Exercises:
a. How would you put this sentence from the Data Unit post into Spanish: "This is the largest unit of work within the system and is mostly thought of as Entity, Scenario, and Time."?
b. Can you echo the Data Unit post word for word, beginning at the words that have "Data Unit –" and stopping after "of Entity, Scenario, and Time."?

Text section:
++++++++

Blog Post

Community Blog
4 MIN READ

What is a Data Unit?

PFugereCSO's avatar
PFugereCSO
Contributor
4 years ago

To understand how OneStream performs many of its tasks and operations – including logic execution, consolidation, and data cache – it is critical to understand the concept of Data Units. A Data Unit represents the constituent of work for loading, clearing, calculating, storing, and locking data within the OneStream XF multidimensional engine. A Data Unit is also something that shares some common Point of View (POV) information. OneStream can deliver three different levels of Data Unit granularity. As this relates to design, I will address Level 1 (for other levels, please refer to the OneStream XF Design and Reference Guide).

Data Unit – Level 1

This is the largest unit of work within the system and is mostly thought of as Entity, Scenario, and Time. Users of financial analytic systems typically think about clearing, loading, calculating, and locking combinations of Entity, Scenario, and Time.

Members of the Level 1 Data Unit Cube

  • Consolidation.
  • Entity.
  • Scenario.
  • Parent.
  • Time.

++++++++

Available data:
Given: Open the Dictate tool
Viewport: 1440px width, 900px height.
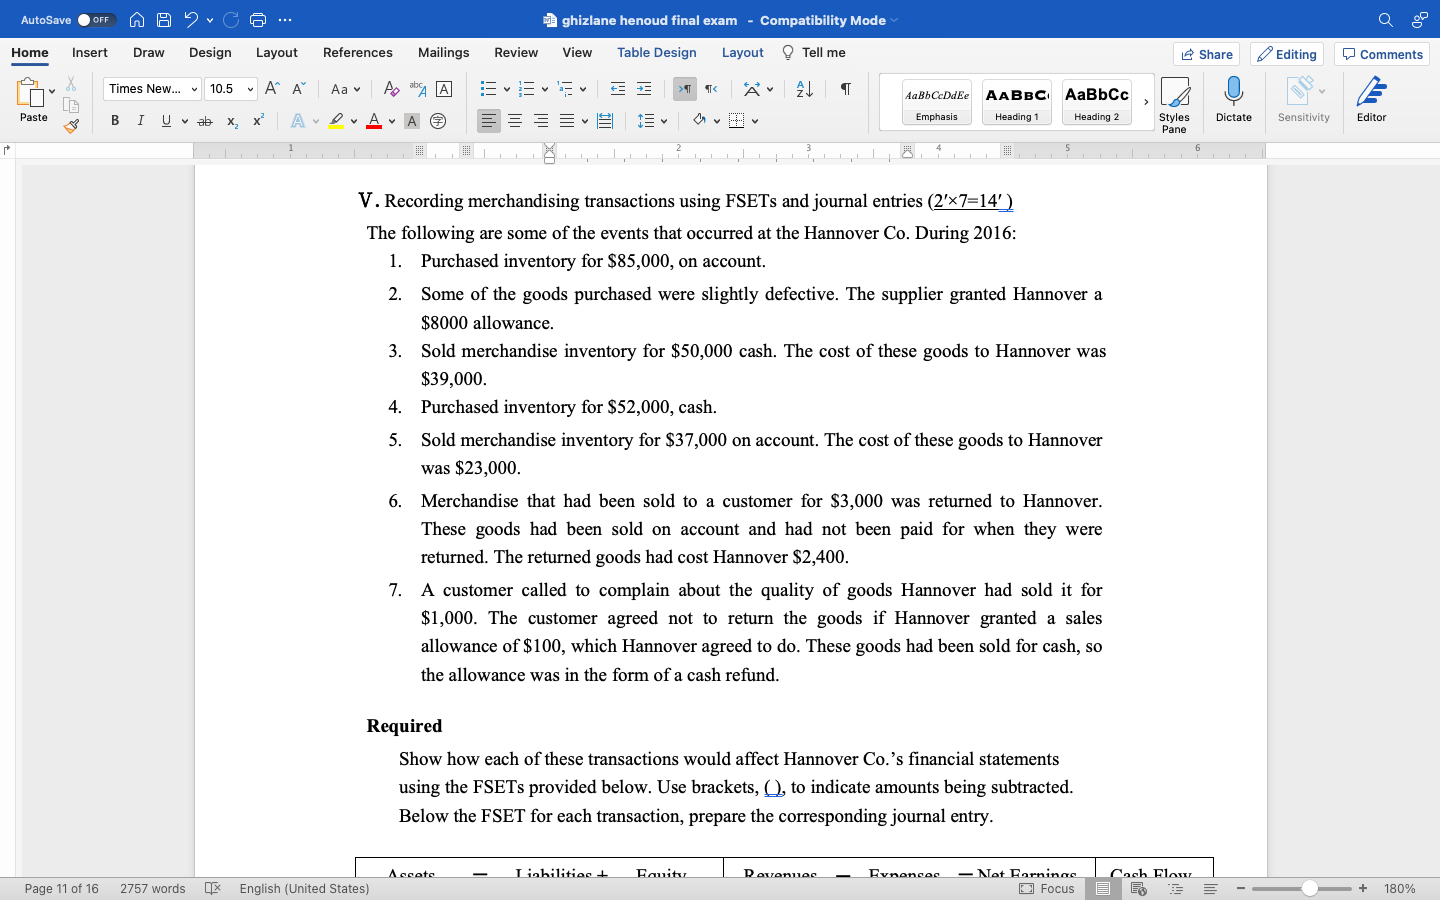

++++++++

Exercise results:
a. Esta es la unidad de trabajo más grande dentro del sistema y se concibe principalmente como Entidad, Escenario y Tiempo.

b.
Data Unit – Level 1

This is the largest unit of work within the system and is mostly thought of as Entity, Scenario, and Time. Users of financial analytic systems typically think about clearing, loading, calculating, and locking combinations of Entity, Scenario, and Time.